Pareciera que nunca termina, infinito y tenebroso.

Corro entre los árboles, llevo puesto el vestido de novia de mamá, que es blanco y hermoso pero está roto, lleno de lodo y porquería, los brazos me sangran, los pies me duelen, hay piedras y ramas por todo el suelo, tengo el cabello hecho un desastre, pero aún así jamás dejo de correr. Asustado, jadeando y esperando que jamás me atrapen. ¿Quién me persigue? ¿A que le tengo miedo? ¿De quien huyo? ¿Por qué? Sigo sin encontrar respuesta a eso.

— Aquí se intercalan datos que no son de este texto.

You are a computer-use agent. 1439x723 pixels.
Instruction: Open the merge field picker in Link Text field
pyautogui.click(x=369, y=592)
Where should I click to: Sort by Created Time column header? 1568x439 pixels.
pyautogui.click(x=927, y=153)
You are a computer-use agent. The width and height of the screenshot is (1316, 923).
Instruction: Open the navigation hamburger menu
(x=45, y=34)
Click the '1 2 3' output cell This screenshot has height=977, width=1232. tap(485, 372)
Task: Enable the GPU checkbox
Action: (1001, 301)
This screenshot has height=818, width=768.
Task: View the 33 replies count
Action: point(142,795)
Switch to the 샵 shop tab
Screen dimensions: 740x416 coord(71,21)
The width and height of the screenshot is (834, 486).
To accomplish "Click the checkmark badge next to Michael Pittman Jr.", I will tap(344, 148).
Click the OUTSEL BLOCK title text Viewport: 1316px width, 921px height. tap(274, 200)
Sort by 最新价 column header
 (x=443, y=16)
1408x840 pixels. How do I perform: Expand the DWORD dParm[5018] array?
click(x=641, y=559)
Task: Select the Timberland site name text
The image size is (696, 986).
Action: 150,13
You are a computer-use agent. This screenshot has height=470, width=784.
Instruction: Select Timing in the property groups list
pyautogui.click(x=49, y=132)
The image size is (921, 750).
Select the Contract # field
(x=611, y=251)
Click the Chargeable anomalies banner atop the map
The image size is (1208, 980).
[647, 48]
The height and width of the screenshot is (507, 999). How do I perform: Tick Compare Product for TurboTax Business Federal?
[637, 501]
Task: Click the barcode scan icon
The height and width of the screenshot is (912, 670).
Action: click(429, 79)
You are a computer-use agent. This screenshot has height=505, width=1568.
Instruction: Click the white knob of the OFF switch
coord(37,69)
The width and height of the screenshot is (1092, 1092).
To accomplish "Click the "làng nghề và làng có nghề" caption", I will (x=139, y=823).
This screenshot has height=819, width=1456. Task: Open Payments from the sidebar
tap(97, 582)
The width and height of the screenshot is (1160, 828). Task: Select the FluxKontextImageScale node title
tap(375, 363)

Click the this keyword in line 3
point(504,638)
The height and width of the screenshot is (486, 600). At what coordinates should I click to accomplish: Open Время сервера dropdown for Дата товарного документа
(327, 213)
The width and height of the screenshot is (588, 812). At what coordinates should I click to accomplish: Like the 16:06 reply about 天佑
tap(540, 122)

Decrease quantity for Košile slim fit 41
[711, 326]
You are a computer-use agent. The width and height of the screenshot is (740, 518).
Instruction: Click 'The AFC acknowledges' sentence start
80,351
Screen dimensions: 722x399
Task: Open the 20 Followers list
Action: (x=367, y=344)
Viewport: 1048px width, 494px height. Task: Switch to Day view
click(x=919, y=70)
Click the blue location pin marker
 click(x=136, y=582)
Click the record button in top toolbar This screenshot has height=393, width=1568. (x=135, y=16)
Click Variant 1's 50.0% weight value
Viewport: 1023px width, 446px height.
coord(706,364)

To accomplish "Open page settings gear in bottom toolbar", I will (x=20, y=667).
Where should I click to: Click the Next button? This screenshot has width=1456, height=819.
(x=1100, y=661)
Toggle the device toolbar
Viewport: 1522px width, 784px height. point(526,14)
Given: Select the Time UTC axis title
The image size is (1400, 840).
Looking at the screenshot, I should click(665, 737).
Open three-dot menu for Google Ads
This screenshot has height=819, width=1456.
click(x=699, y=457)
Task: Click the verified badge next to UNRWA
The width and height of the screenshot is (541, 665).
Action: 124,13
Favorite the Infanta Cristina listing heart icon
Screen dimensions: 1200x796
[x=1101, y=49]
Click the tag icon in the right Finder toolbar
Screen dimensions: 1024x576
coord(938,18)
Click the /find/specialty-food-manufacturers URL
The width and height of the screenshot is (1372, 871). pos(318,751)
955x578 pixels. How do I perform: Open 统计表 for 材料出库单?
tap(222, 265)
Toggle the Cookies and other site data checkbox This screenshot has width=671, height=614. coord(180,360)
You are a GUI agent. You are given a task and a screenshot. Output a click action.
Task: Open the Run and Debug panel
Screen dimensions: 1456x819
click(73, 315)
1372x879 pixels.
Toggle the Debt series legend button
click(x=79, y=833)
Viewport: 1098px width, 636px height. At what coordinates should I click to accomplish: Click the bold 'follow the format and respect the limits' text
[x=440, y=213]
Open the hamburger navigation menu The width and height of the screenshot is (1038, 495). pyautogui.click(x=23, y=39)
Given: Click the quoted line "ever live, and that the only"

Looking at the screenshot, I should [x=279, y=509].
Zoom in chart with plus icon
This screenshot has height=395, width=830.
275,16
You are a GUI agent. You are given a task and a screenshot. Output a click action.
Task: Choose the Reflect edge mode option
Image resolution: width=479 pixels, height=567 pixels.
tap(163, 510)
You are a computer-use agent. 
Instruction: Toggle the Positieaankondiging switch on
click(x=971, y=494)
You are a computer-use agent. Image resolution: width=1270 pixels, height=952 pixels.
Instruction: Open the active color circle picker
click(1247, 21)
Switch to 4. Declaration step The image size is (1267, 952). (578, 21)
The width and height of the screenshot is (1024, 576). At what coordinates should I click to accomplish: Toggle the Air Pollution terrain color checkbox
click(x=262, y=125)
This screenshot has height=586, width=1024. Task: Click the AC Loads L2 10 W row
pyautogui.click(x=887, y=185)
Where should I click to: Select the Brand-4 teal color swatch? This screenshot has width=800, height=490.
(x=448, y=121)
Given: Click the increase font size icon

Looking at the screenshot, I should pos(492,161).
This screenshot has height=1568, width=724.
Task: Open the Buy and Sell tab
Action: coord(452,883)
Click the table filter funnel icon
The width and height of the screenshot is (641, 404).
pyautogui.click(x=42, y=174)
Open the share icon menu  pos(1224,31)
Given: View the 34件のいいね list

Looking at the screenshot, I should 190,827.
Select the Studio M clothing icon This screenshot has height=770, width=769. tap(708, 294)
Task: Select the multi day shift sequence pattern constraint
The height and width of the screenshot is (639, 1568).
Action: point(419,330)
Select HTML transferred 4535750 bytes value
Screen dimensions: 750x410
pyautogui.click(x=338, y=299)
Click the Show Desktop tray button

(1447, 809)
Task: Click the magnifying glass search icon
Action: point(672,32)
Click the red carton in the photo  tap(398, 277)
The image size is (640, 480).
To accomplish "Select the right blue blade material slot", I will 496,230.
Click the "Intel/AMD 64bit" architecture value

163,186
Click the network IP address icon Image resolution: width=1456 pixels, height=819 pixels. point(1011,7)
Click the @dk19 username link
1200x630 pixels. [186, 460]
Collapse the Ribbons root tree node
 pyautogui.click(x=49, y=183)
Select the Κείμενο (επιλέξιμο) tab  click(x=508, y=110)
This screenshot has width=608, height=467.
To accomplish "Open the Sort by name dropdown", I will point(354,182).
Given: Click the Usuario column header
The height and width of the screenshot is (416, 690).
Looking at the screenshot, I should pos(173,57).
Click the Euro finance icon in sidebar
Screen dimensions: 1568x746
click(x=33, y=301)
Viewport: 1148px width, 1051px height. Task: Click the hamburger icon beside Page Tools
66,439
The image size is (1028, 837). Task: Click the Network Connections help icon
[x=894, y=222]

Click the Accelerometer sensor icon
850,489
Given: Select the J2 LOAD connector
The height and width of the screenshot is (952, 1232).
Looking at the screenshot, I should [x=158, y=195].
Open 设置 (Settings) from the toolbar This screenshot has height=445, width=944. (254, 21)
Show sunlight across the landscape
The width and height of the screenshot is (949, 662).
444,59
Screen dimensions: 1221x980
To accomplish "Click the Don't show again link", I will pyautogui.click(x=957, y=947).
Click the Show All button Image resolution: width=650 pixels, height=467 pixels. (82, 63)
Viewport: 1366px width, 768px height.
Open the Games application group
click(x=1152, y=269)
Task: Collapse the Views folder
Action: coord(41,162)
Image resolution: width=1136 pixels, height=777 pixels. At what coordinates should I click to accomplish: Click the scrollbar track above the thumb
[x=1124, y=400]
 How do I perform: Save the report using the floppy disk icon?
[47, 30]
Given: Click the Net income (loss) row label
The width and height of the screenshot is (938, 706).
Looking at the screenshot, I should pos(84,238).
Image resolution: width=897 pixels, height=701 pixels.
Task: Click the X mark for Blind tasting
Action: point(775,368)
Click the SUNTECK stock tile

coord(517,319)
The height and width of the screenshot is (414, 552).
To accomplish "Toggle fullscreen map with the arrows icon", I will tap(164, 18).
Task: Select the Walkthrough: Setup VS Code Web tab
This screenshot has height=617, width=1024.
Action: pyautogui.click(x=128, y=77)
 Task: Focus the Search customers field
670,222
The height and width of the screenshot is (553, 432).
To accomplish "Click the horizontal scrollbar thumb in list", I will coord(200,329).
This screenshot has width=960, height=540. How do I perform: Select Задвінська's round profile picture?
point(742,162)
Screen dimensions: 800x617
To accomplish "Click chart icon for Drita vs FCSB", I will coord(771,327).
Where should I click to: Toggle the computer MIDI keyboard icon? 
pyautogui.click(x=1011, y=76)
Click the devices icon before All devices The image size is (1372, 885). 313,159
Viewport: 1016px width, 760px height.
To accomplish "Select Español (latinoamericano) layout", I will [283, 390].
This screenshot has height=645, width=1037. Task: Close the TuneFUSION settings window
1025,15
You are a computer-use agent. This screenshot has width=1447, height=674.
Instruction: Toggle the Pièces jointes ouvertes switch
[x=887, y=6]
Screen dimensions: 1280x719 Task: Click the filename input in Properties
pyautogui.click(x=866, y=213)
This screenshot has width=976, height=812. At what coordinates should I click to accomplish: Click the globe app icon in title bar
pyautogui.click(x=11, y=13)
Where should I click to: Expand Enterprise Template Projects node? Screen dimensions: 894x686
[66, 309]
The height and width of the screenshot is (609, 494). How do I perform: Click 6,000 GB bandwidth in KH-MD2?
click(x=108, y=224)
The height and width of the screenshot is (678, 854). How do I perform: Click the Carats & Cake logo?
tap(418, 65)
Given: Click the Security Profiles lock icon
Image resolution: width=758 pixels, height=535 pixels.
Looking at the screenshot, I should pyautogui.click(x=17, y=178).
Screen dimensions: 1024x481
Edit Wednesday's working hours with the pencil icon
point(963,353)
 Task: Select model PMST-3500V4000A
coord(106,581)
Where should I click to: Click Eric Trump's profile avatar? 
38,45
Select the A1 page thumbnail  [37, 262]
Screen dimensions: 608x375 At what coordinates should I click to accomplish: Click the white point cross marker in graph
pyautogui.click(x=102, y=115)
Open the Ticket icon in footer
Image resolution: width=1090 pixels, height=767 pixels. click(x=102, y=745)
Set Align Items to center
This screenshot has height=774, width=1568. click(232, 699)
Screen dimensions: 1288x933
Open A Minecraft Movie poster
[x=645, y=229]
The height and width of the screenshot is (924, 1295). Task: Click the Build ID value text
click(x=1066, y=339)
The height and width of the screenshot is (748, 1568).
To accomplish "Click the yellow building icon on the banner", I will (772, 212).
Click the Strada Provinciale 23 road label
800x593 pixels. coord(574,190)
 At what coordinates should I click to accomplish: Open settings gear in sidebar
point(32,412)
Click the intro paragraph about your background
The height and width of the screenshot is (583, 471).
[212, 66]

Siempre es el mismo sueño. Dentro de un bosque lleno de árboles de follaje negro y decrépito, con un cielo gris, deprimente, corriendo, siempre corriendo. Sin embargo, esta vez soy capaz de llegar al final del bosque, un acantilado muy alto que bajo este hay rocas que parten las olas de un mar violento. No hay a donde huir, a donde seguir corriendo. ¿Saltare? ¿Llegarán mis perseguidores? No lo sé, despierto antes de conocer mi final.


ºQueenº


La pregunta del día es: ¿Sasha es capaz de maldecir y gruñir mientras mastica media docena de panecillos de nuez? Y la respuesta es: Efectivamente, ella puede.

Ya le he pedido perdón tanto como me deja el cansancio, pero ella sigue refunfuñando mientras sigue comiendo los panecillos que guarda en su vestido, se queja de las ojeras que tengo, de lo pálida que es mi piel esta mañana, de lo cansado que luzco. ¿Cómo es que ella va a arreglar todo eso y convertirlo en una princesa decente? Lo hará, porque ella hace magia con sus manos... bueno, no magia de verdad, le cortarían el cuello de ser así, me refiero a que es buena arreglando desastres como yo para dejarlos presentables en eventos importantes.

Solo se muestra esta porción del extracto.